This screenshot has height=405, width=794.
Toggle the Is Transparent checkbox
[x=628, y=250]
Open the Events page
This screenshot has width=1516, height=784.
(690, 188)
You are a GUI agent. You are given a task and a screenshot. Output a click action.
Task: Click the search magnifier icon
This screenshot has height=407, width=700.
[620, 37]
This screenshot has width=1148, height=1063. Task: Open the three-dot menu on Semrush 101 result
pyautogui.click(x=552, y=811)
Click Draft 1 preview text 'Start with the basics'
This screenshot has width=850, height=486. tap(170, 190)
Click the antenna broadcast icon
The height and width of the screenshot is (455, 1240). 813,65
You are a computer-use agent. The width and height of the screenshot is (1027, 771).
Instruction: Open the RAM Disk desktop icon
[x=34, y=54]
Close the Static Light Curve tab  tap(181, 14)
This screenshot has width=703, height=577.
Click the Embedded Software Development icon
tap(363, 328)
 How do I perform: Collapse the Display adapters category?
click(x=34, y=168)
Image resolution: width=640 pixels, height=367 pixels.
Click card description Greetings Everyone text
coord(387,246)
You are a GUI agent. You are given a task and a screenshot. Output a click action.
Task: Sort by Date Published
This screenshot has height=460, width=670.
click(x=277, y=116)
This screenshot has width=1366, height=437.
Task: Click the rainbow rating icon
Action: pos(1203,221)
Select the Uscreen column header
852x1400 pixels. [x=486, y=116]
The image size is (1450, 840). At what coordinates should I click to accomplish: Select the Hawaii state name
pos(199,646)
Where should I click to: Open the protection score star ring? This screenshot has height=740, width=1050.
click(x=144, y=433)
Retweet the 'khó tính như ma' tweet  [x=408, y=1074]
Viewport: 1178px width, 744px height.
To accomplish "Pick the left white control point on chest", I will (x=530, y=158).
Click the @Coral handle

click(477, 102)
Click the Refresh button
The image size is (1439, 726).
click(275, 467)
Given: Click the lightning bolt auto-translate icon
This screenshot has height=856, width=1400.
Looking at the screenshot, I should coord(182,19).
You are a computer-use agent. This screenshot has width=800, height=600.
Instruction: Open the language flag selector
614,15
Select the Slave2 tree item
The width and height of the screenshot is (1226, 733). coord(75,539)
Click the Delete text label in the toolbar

Given exercise - Put the material from its start up to and including the line with "pyautogui.click(x=552, y=811)" into a two-column CSV with the headers input and output. Give one row per entry, with its text under input and its answer under output, each field in quotation marks and any line breaks replaced by spaces.

Task response -
input,output
"This screenshot has height=405, width=794. Toggle the Is Transparent checkbox","[x=628, y=250]"
"Open the Events page This screenshot has width=1516, height=784.","(690, 188)"
"You are a GUI agent. You are given a task and a screenshot. Output a click action. Task: Click the search magnifier icon This screenshot has height=407, width=700.","[620, 37]"
"This screenshot has width=1148, height=1063. Task: Open the three-dot menu on Semrush 101 result","pyautogui.click(x=552, y=811)"